Henry Ravenhall
Assistant Professor
Research Areas
- medieval French and Occitan literature and manuscript culture
- medieval history-writing and theories of temporality
- affect and emotion
- the senses (especially touch and smell)
- philology
- the philosophy of Jean-Luc Nancy and Jacques Rancière
I'm currently working on two book projects. The first, emerging out of my ERC-funded PhD research, is provisionally entitled The Anachronic Manuscript: Voices, Affect, and Assemblage in a Medieval French History Book. In it, I develop the concept of the anachronic to articulate a new approach to medieval literature and history-writing based on the material object, the manuscript, as opposed to its heuristic abstraction, the text. The Anachronic Manuscript is centred on a thirteenth-century multi-text manuscript made in Soissons, northern France (Paris, BnF, fr. 17177), which I use as a case study to explore broader issues in medieval textuality surrounding voice, polyphony, affect, and assemblages (the respective titles of each chapter).
The second, which won funding from the British Academy, examines the traces of tactile interaction found on medieval French (and some Occitan) manuscripts. With the working title Touch and the Experience of Medieval French Manuscripts, this monograph aims to document the prevalence of a variety of haptic bookish practices in the French-speaking space between 1200 and 1500. Five widely-disseminated thirteenth-century works are examined in over 300 illuminated manuscripts: Roman de Troie, Miracles de Nostre Dame, Lancelot-Grail, Faits des Romains, and Roman de la Rose. The thematic chapters—for now ‘Attachments’, ‘Virtuality’, ‘Ethics’, ‘Politics’, ‘Erotics’, ‘Devotion’, and ‘Time’—work comparatively across my corpus of manuscripts (plus many others) to draw out the implications of touch for the reading experience. I argue that not only does touch provide crucial insight into reader response and the interests of medieval French audiences but also that touch as a theoretical and methodological principle challenges the core assumptions of literary criticism.
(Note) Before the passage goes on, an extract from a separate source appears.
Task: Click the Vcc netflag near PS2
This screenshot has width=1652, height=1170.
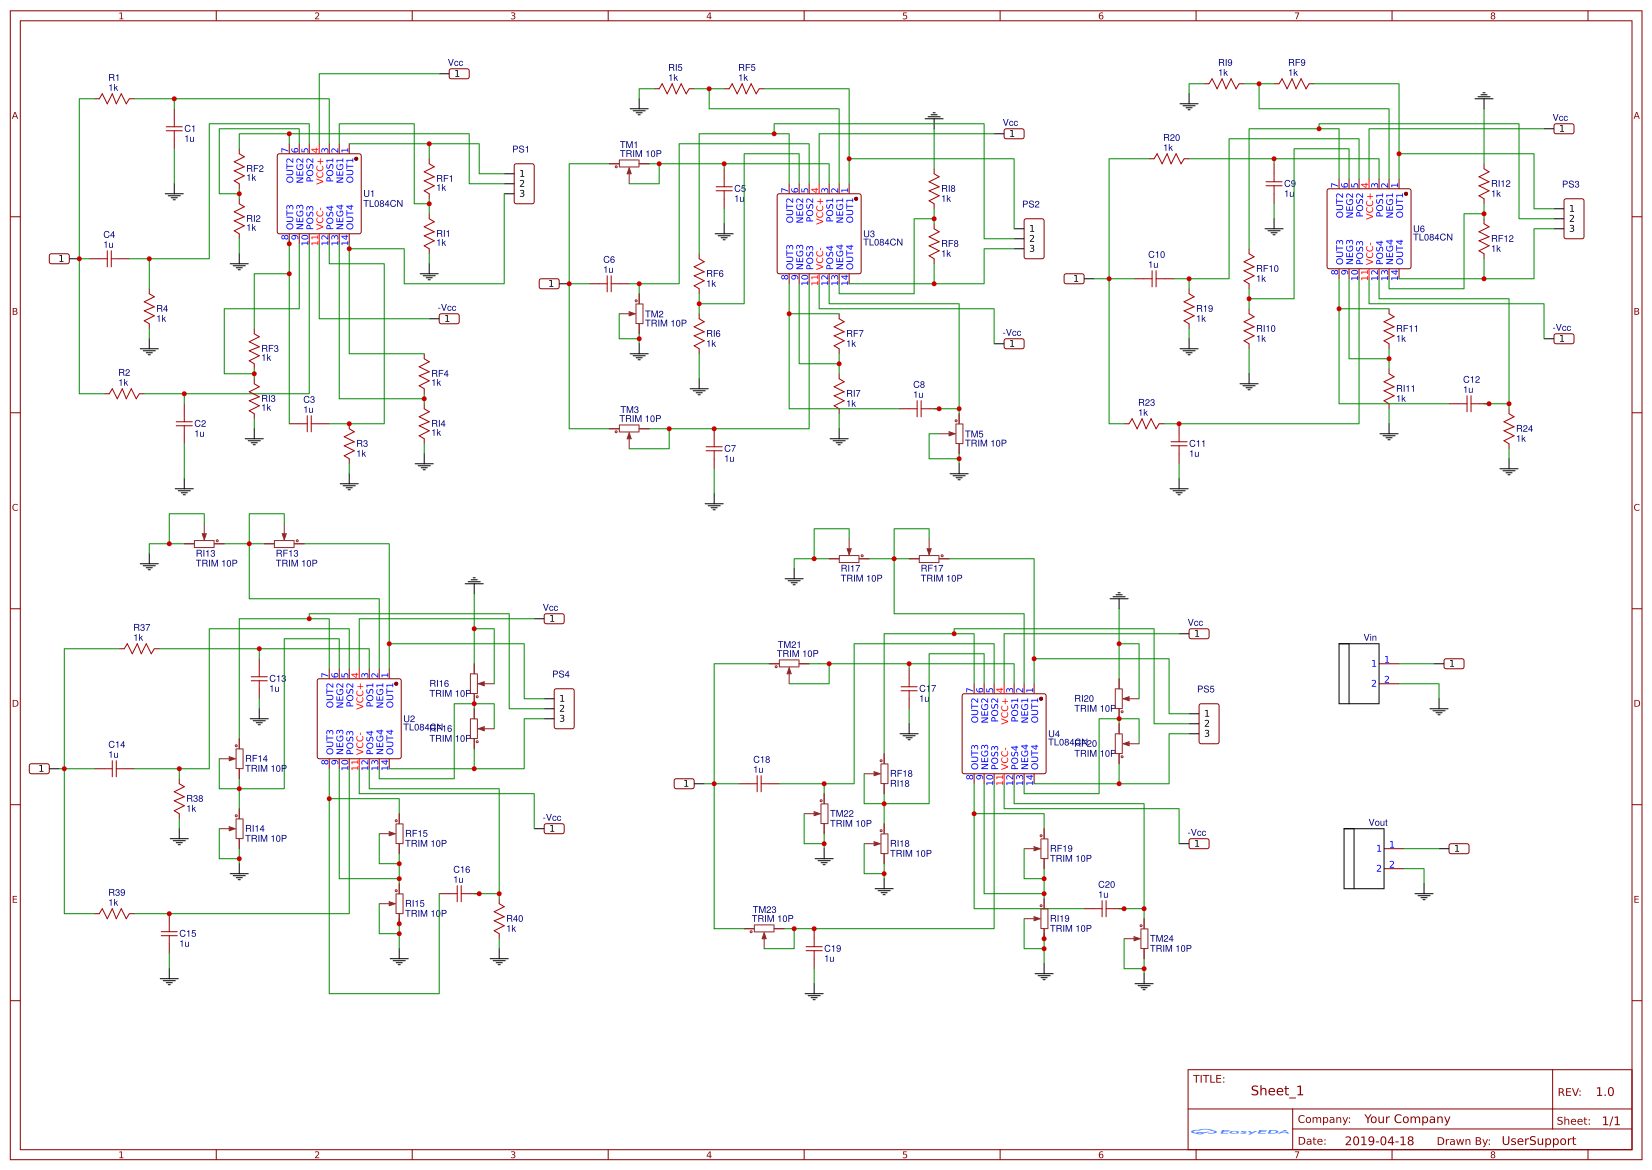Action: click(1014, 132)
Read a recent interview with me here.
Biography
- PhD French, King's College London (2020)
- MA French Literature and Culture, King's College London (2016)
- BA French and History, King's College London (2015)
Prior to joining UC Berkeley, I was a British Academy Postdoctoral Fellow at the University of Cambridge (2021–23), a Postdoctoral Fellow at Freie Universität Berlin (2020–21), and a Postdoctoral Research Associate at King's College London (2020).
Selected Publications
(with Giulia Boitani) “A Hospitaller Book in Fifteenth-Century Florence: Notes on the Owners of Cologny, Bodmer 147,” Medioevo Romanzo, 48 (2024, forthcoming).
“Defacing Troy: From Shakespeare's The Rape of Lucrece to Medieval Manuscripts,” Anglia, 142.3 (2024), 548–72.
(with Andrew James Johnston and Wolfram R. Keller) “Introduction: Touching Troy,” Anglia 142.3 (2024), 419–27.
“Gautier de Coinci's Miracles de Nostre Dame and the Powers of Olfaction,” New Medieval Literatures, 24 (2024), 60–100.
“Veiled Reading, Reading Veils: Textile Curtains and the Experiences of Medieval French Manuscripts, 1200–1325,” Digital Philology, 12.2 (2023), 155–94.
“The Date, Author, and Context of the Roman de Silence: A Reassessment,” Medium Ævum, 91 (2022), 70–99.
“All Roads Lead to Rome: Revisiting the Pairing of the Histoire ancienne jusqu'à César and the Faits des Romains in the Thirteenth Century,” Romania, 139 (2021), 5–36.
“The Untimely Subject: Reporting Discourse and Bearing Witness in Villehardouin's La Conquête de Constantinople and Yannick Haenel's Jan Karski,” Interfaces, 7 (2020), 9–36.
The Histoire ancienne jusqu’à César: A Digital Edition; BNF, Fr20125 (interpretive edition): Orient II (8) and Alexander (9), ed. by Henry Ravenhall, Simon Gaunt, Simone Ventura, Maria Teresa Rachetta, Natasha Romanova and Hannah Morcos; technical ed. by Paul Caton, Ginestra Ferraro, Marcus Husar, and Geoffroy Noël.